If your school-going child isn’t participating in sports, he or she may be missing out on opportunities for personal growth.
Not all children are passionate about sports, of course, but parents in Singapore aren’t known for championing sports involvement either. Early last year, former nominated member of parliament Benedict Tan delivered a speech about Singapore’s sports culture, where he shared this observation:
In my clinic each day, I see lots of students from both our local and international schools, with their parents in tow. At some point during the consultation, the Singaporean parent will ask, ‘Dr Tan, can you write my son an MC [medical certificate] to excuse him from PE [physical education] and sports? At the same time, can you also ask the school to allow him to use the lift?’… Many doctors will tell you that these are common scenarios.
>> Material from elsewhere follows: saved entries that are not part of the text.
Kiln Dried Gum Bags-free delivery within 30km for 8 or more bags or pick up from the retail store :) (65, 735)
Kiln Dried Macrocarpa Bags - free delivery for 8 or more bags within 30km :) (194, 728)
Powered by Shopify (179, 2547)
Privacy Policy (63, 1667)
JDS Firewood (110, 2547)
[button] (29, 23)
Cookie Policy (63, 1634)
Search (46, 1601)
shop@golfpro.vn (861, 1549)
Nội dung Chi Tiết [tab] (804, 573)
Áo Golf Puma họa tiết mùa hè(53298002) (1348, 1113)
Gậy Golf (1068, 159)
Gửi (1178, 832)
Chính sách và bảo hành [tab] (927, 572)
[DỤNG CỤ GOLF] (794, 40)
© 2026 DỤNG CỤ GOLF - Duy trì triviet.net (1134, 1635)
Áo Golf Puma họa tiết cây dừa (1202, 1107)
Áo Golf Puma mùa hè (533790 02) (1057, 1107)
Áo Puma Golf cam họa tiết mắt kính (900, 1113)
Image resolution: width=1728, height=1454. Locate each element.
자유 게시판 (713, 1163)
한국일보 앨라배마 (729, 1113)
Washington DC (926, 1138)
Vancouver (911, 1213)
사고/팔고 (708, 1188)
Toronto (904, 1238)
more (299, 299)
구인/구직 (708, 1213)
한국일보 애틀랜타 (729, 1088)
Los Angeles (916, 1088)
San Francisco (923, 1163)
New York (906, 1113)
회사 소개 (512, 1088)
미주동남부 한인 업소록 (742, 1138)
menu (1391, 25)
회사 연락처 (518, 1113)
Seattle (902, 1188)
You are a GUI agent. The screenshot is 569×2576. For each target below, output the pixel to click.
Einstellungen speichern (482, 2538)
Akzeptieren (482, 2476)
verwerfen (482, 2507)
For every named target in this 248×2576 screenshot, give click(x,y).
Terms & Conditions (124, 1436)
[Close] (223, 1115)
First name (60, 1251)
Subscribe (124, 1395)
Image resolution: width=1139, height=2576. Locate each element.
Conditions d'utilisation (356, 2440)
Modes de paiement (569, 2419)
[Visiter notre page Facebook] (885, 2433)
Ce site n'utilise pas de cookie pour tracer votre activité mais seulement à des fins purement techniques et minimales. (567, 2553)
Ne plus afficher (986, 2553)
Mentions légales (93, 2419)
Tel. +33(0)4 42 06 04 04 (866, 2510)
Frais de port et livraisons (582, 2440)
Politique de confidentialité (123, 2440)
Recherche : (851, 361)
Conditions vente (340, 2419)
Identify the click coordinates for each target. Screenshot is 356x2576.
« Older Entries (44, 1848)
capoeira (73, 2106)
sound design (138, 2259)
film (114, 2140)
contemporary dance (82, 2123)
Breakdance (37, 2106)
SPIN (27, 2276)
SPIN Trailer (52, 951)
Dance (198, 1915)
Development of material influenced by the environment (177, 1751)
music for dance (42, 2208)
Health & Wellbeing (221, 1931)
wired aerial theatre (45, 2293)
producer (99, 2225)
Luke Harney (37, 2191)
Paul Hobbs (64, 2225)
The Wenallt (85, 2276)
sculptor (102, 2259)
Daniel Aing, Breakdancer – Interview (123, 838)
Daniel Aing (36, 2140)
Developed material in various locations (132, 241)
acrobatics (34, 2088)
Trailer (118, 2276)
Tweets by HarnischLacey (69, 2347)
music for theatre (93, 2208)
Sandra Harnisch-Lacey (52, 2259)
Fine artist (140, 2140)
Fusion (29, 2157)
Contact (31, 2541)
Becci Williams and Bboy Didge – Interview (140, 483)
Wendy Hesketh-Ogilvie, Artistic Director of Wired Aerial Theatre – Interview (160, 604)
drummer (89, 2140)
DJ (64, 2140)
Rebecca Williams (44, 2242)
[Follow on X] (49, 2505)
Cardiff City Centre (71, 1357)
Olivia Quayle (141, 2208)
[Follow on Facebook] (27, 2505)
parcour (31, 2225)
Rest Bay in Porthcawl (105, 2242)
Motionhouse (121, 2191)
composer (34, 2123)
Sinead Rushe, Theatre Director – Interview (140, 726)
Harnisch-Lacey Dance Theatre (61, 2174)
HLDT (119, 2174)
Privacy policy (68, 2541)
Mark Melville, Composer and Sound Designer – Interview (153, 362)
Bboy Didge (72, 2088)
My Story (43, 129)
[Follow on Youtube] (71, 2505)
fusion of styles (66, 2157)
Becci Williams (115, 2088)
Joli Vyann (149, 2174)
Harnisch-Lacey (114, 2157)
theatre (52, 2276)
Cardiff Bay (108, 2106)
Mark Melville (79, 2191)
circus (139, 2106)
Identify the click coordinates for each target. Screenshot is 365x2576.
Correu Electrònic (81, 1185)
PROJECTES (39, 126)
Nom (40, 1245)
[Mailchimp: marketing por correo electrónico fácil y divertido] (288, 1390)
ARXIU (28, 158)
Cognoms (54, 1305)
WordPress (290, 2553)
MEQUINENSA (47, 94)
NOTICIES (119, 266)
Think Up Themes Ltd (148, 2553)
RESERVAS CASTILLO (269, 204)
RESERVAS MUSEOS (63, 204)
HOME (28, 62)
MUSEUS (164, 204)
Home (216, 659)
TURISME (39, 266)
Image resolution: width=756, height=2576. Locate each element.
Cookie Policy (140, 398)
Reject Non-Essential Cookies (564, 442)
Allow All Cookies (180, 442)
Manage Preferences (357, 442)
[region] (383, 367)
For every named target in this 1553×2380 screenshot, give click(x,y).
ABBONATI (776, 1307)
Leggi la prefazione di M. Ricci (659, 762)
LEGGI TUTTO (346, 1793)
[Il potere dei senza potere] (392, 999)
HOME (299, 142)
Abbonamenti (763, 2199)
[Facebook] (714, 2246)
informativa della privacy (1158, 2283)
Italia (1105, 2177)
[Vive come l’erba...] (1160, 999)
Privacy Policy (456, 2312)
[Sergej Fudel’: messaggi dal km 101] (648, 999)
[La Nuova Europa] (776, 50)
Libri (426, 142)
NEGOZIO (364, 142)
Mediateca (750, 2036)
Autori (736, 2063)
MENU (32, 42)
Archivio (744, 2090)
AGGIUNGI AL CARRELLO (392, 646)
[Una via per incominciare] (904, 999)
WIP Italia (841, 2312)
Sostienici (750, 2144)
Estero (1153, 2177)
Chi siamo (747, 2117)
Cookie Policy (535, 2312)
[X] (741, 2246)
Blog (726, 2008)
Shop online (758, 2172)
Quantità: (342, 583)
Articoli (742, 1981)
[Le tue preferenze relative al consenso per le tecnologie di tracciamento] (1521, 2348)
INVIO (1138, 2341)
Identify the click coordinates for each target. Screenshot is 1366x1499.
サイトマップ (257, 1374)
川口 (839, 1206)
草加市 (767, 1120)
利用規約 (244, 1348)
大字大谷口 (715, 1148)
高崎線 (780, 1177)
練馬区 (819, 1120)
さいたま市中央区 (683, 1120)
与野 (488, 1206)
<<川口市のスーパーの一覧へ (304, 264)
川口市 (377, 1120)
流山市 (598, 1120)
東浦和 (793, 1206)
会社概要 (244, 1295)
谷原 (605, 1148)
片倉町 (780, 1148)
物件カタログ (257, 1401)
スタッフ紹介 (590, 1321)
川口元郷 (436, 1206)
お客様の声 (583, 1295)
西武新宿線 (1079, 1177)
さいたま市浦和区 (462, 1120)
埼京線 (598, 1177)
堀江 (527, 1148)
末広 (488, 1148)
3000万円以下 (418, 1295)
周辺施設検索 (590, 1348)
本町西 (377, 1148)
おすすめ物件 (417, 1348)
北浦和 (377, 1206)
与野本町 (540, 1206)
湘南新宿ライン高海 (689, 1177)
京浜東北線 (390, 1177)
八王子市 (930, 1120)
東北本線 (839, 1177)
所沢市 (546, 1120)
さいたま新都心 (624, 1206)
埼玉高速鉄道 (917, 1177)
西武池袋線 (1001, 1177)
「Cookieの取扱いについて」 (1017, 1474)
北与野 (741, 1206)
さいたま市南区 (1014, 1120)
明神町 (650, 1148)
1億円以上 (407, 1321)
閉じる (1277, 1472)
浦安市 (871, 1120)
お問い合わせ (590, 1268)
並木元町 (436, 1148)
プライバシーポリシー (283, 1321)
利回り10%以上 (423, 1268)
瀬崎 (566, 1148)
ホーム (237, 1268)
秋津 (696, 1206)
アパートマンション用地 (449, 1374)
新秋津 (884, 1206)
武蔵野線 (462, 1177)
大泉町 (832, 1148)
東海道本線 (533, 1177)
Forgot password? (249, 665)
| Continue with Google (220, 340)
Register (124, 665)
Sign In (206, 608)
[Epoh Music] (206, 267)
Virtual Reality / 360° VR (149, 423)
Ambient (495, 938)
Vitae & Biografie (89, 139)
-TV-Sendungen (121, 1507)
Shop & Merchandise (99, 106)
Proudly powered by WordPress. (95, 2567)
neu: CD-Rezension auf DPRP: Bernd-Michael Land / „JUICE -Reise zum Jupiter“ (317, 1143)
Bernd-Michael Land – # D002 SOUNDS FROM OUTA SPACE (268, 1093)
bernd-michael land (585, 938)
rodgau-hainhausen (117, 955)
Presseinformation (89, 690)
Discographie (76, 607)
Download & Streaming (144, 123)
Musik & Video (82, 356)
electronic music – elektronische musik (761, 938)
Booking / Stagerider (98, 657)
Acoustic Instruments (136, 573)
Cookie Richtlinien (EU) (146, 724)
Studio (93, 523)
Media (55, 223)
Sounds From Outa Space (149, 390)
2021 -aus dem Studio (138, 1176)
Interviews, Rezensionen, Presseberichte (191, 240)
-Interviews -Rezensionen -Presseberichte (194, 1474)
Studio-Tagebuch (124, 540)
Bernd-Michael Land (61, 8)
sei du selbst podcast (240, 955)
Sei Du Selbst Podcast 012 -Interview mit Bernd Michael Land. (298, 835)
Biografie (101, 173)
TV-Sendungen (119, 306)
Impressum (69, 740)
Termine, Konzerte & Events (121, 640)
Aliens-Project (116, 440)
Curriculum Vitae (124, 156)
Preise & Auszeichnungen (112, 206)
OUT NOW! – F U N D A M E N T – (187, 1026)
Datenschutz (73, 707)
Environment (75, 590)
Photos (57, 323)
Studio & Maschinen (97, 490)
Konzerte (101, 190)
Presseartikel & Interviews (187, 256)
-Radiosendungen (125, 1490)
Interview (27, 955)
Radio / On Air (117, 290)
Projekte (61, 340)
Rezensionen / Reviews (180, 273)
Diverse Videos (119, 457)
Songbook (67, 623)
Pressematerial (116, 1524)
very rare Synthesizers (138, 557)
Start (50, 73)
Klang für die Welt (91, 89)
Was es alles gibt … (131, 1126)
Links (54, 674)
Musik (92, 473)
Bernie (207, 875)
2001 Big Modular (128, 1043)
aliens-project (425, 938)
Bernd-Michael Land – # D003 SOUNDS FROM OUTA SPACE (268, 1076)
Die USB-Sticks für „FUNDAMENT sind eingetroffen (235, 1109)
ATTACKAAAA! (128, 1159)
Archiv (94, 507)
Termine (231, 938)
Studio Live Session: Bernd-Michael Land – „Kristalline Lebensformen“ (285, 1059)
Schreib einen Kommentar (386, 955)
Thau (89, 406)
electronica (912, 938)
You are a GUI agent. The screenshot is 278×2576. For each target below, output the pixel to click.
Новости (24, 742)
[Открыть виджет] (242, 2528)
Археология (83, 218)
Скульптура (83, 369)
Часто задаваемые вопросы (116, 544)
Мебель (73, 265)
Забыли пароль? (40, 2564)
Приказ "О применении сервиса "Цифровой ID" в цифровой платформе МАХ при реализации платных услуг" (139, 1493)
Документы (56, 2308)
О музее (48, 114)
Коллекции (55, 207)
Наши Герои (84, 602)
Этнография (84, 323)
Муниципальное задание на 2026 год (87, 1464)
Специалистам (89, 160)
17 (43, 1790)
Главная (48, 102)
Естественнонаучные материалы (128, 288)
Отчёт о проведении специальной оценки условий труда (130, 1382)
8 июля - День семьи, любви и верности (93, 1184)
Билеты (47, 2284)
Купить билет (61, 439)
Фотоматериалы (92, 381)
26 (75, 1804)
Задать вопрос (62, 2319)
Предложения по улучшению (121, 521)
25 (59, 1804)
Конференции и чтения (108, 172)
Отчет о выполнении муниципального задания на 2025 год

I see students from our international schools as well, such as the United World College and the Singapore American School. No, it’s not the MC that they are after. Rather, they want me to sort out their injuries so that they can continue and finish the baseball season and be fully fit before the swimming season begins! It is very common for students from the international schools to do multiple sports—with full support from their parents.
Local attitudes towards sports, said Tan, are symptomatic of Singapore’s pragmatic culture, where only the tangible—such as medals and grades—are deemed worthy of pursuit. But to think this way disregards the big picture view that sports can help build healthy attitudes and coping mechanisms that will serve children well throughout life, such as:
Recognising the value of commitment.
“The ability to commit to something is fundamental to success in every aspect of life, whether sports, school, career, or relationships,” writes sports psychologist Jim Taylor in his article on why kids should play sports. While he concedes that commitment plays an essential role in non-sporting activities as well, he is of the view that the level of commitment required for sports “seems to be higher because of the costs, the travel, and the amount of time spent on the field, court, course, or hill.”
“Over the years that followed my ‘discovery’ of running, my self-confidence grew, and feeding off the accomplishments I achieved in sports—setting new personal bests, winning a little local race, surviving the setbacks of injuries and marathons gone wrong—I discovered a capacity within myself that I never knew I had,” writes Mina Samuels in her book Run Like A Girl: How Strong Women Make Happy Lives. “I wasn’t just physically stronger than I expected, I thought of myself as a different person, as someone with more potential, broader horizons, bigger possibilities. I saw that I could push myself and take risks, not just in sports, but elsewhere, too.”
This article mentions Samuels’s book, as well as provides links to several studies that show a positive association between sports participation and self-esteem. However it also cautioned that sports is no panacea; the fact remains that some children experience exclusion during sports, and may benefit more from non-competitive physical activity instead.
This article on sport’s lessons in resilience, based on a report about Olympic gold medallists and how they cope under pressure, highlights the following—the ability to deal with setbacks, thought control, openness and optimism, and a focus on performance (not the medal)—as factors that help keep elite athletes in top form when it comes to mental and emotional strength. These are skills that can be gained from involvement in any competitive sport, even at the school or club level.
A sense of empowerment.
In a study measuring attitudes and feelings of teenagers participating in an intense two-week wrestling camp, Michigan State University researcher Andy Driska and his colleagues found that the brief experience at wrestling camp appeared to produce lasting effects in their study subjects. One participant reported trying to “get 1% better every day,” while another was said to be incorporating more routine into studying as a result of prioritisation and time management skills gained from the camp. A third study participant who sustained an injury after the camp told his mother, “If I can get through that [camp], I can get through anything.”
Lessons in defeat.
This essay by a sports mother drives home the point that the best life lessons from competitive sports are learned in defeat, such as “There is always someone better than you,” “Outcomes cannot be controlled, only processes and effort,” and perhaps the most important lesson of all, “Failing to win is not failing.”